On the day of President Obama’s big health care speech, here is yet another lesson on why it’s important for the administration to be clear about its goals.
The panel that oversees another big and controversial government initiative — the Troubled Asset Relief Program (TARP) — says the taxpayers probably won’t get a lot of their auto bailout money back, and no one can say for sure that that’s a failure because the Treasury Department was so unclear about what it was trying to achieve in propping up the nation’s failing automakers.
That’s a bit of a problem, given that Treasury Secretary Timothy F. Geithner has been spending so much time arguing that the federal government is making an overall profit off of the TARP program.
According to the latest report from the Congressional Oversight Panel, which was set up to monitor the bailout program, about $23 billion in loans probably will have “much lower recoveries” than expected — out of the $81 billion the taxpayers are expected to pay for the bailout of General Motors and Chrysler — and about $5.4 billion in loans to the old Chrysler company probably won’t be recovered at all, out of the $14.3 billion Treasury is spending on that company alone.
It doesn’t sound like a runaway success, but the panel didn’t come right out and say so. And that’s where the importance of clear goals comes in. If Treasury had put out one set of clear and consistent goals for the auto bailout, the panel said, it would have been easier to measure how well or how poorly the bailout is going. But since Treasury has given lip service to three different goals at different times, the panel basically threw up its hands and said it can’t tell whether the record is better or worse than overseers should have expected it to be.
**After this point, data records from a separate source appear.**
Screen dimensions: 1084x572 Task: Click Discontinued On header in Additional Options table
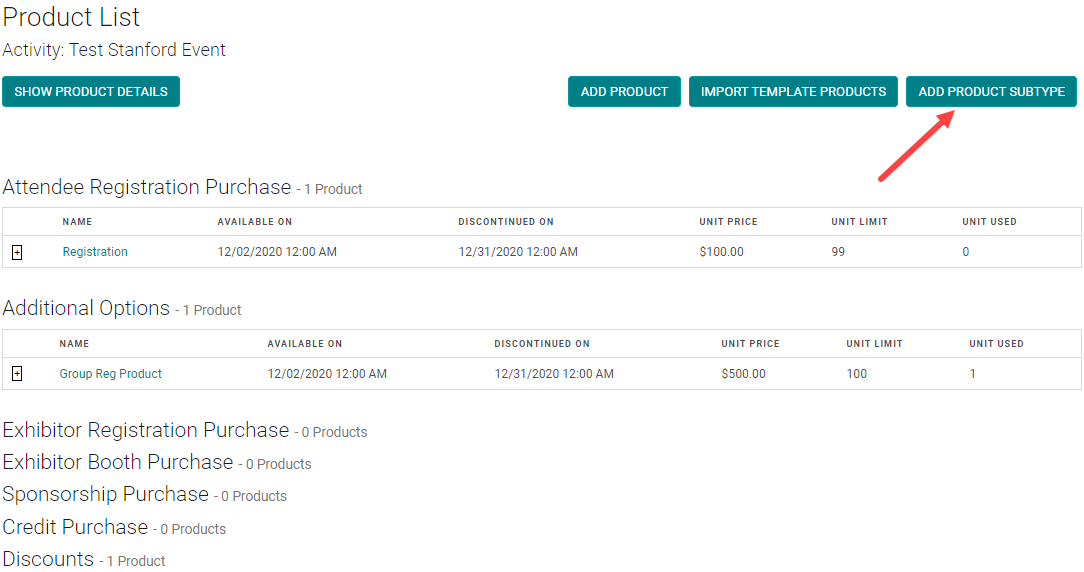(x=541, y=344)
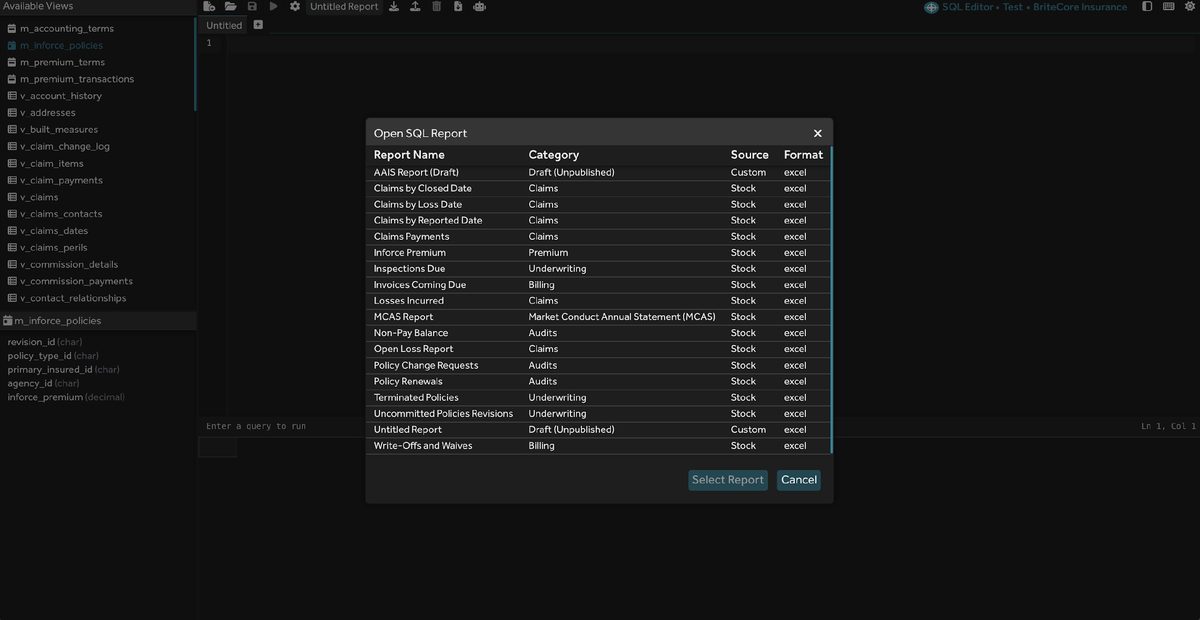1200x620 pixels.
Task: Click the report settings gear icon
Action: coord(295,7)
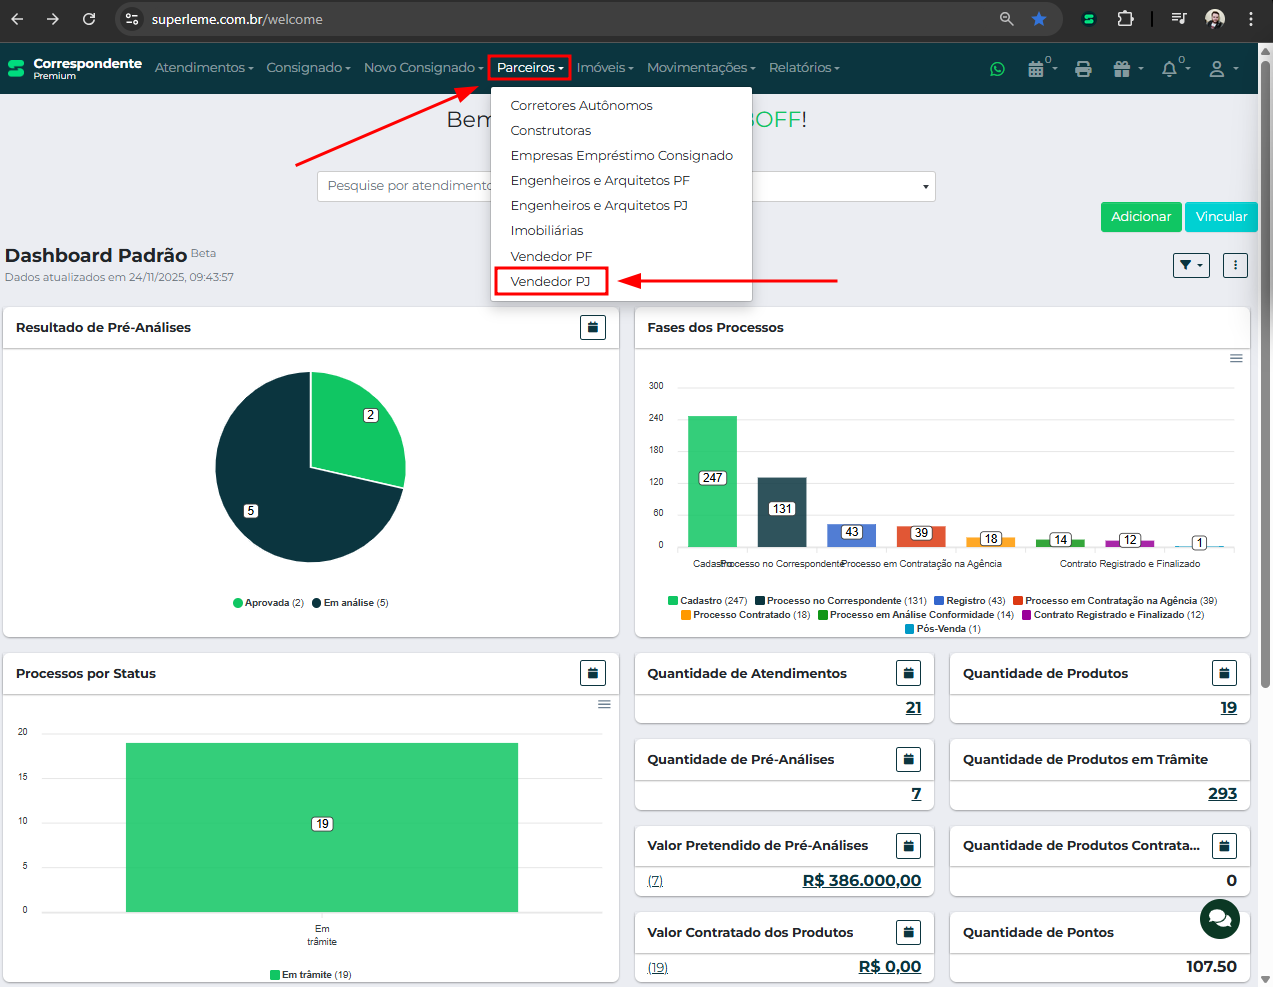Click calendar icon on Quantidade de Atendimentos
The height and width of the screenshot is (987, 1273).
coord(908,673)
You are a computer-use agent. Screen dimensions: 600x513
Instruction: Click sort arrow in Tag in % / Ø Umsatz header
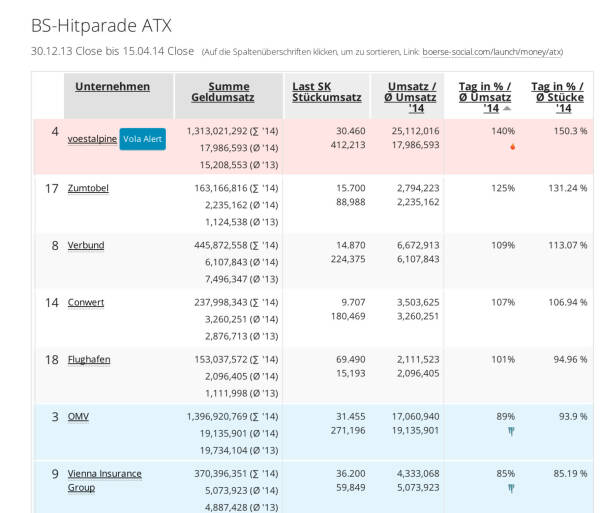[506, 108]
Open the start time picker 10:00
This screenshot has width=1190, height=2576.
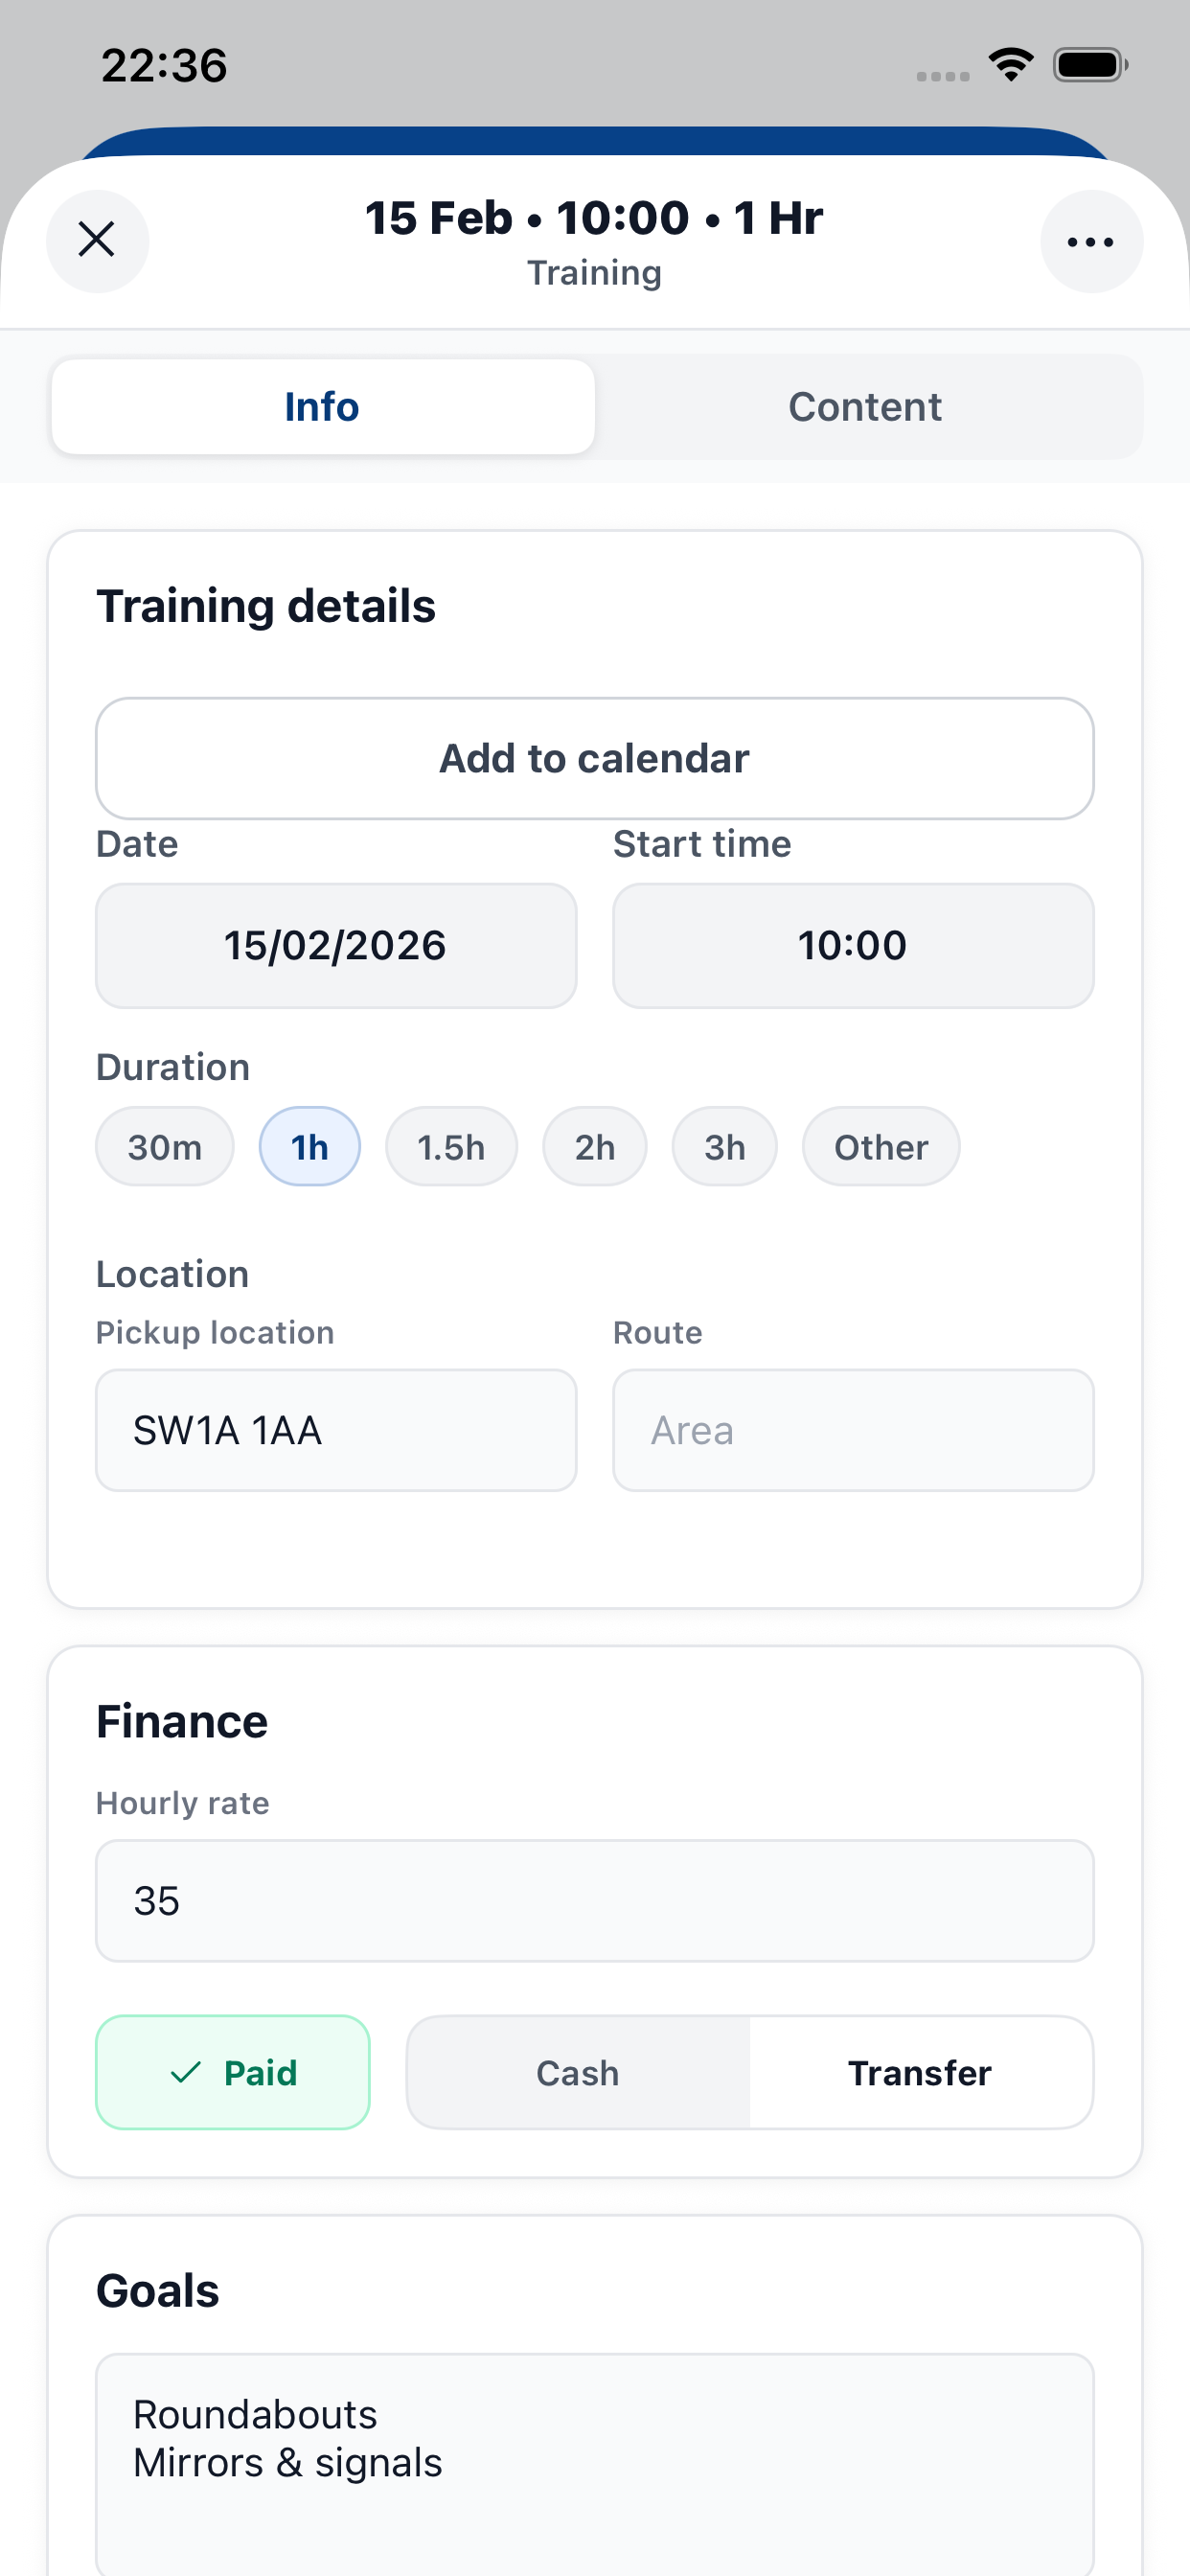point(852,945)
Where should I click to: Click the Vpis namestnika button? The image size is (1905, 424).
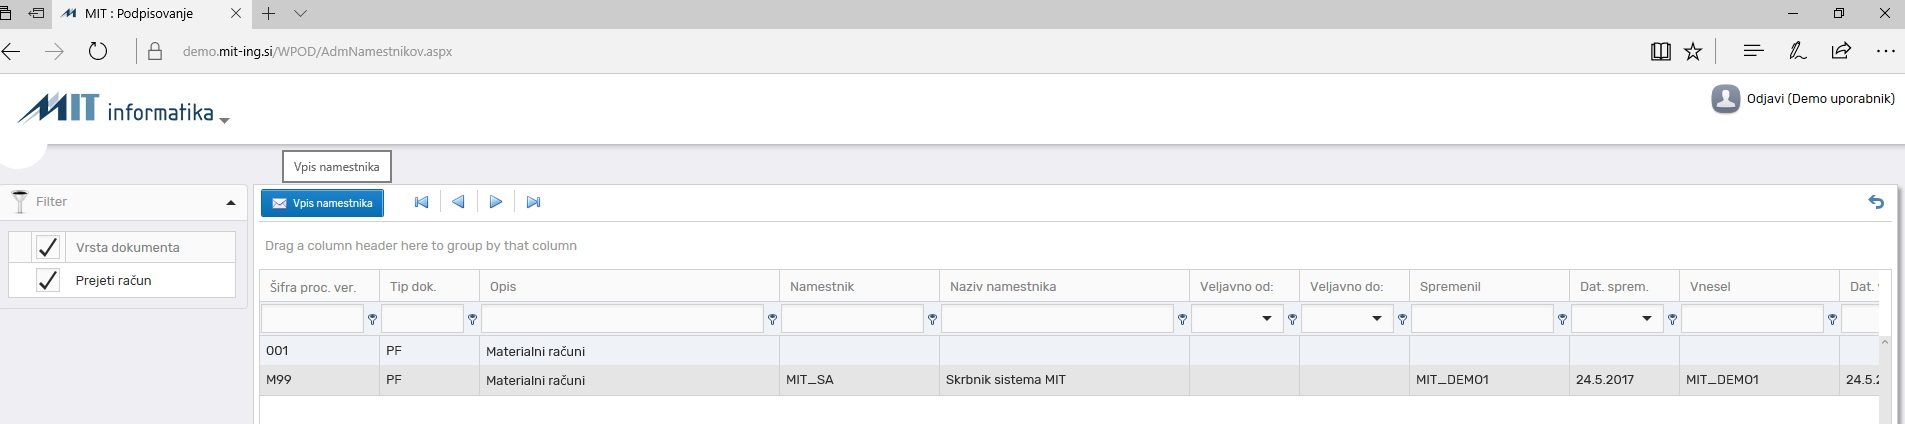coord(322,203)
The three possible goals, according to the panel, were to prevent a broader threat to the economy because of the companies’ collapse; to advance social policy goals, such as preventing greater job losses or stabilizing retirement benefits; and/or to keep the U.S. auto industry alive at a respectable level.
But while Treasury has talked about all three goals at one time or another, “it is unclear which objective, or combination thereof, Treasury deems most important — or if all three carry equal weight,” the panel concluded. “As such, in the absence of a clearly articulated unifying strategy, it is difficult for outside observers to determine which metrics are the best indicators of Treasury’s performance.”
Of course, it could be that the panel just didn’t want to take a stand and that blaming Treasury for a lack of transparency was a convenient way to avoid the issue. Still, taxpayers generally do like to have clear goals when their money is being spent. And it can’t just be one presidential speech that sets out those goals. The department that’s in charge of the program has to be able to explain those goals too, in a clear and consistent way.
So when President Obama makes his case tonight for a critical but potentially expensive makeover of the health care system, he’ll be under pressure to explain exactly what he wants. But the same will be true for the lawmakers writing the bill and the agencies that would implement the new law, too. The clearer the goals are, the easier it will be for the overseers to measure how successful the overhaul is.
And it wouldn’t hurt if the public knows what to expect, either.